Sixth IAEA Technical Meeting on Fusion Data Processing, Validation and Analysis

Physics-Informed Neural Networks for Multi-Diagnostic Equilibrium Reconstruction in Tokamaks

9 Sept 2025, 14:00

30m

Auditorium Hall HGX 102 (Guanghua Twin Tower) (Fudan University, Shanghai, China)

Oral (Invited) Inverse Problems and Image Processing Inverse Problems and Image Processing

Speaker

Novella Rutigliano (Department of Industrial Engineering, University of Rome "Tor Vergata")

Description

Equilibrium reconstruction is a fundamental task in tokamaks, as it provides the distribution of the fields and currents inside the plasma. In recent years, the magnetic configurations and plasma scenarios have become increasingly complex. Their accurate identification is therefore particulalrly important to achieve the required performances. Accurate knowledge of the magnetic fields is also often a prerequisite for the interpretation of various diagnostic measurements. Unfortunately the equilibrium reconstruction is a severely ill-posed problem. It is therefore essential to constrain the algorithms with multiple diagnostics to achieve accurate results. The subject of the present work is a Physics-Informed Neural Network (PINN) algorithm for reconstructing plasma equilibrium using a multi-diagnostic approach, which includes magnetics, kinetic pressure, and interferometer-polarimeter data. Among these, the interferometer-polarimetric measurements are among the most valuable, as they provide line-integrated information about the internal magnetic fields. However, the polarisation evolution of an electromagnetic wave traversing a magnetised plasma exhibits non-linear effects, which render quite challenging the integration of this information into the reconstruction process. In the past this difficulty was circumvented by making recourse to various approximations.
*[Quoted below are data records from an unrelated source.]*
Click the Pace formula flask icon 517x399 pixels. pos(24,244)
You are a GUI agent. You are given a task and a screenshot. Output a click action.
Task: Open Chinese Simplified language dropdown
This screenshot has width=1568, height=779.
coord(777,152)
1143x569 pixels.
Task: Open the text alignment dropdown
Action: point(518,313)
Unfortunately, these linearisations and approximations significantly limit the accuracy of the reconstructions in many plasma scenarios, particularly at high fields and currents. The developed PINN algorithm implements a comprehensive model (defined as the hot plasma model) that accounts for these nonlinearities and also thermal effects, both relativistic and non-relativistic. Parametric analyses conducted on synthetic cases demonstrate that the hot plasma model consistently yields results much more accurate than those obtained with the cold-plasma approximation or linearization of the polarimetric measurements. The PINN model has been also extensively tested with JET data of various high current campaigns, confirming the quality of the obtained reconstructions in all the investigated experimental conditions.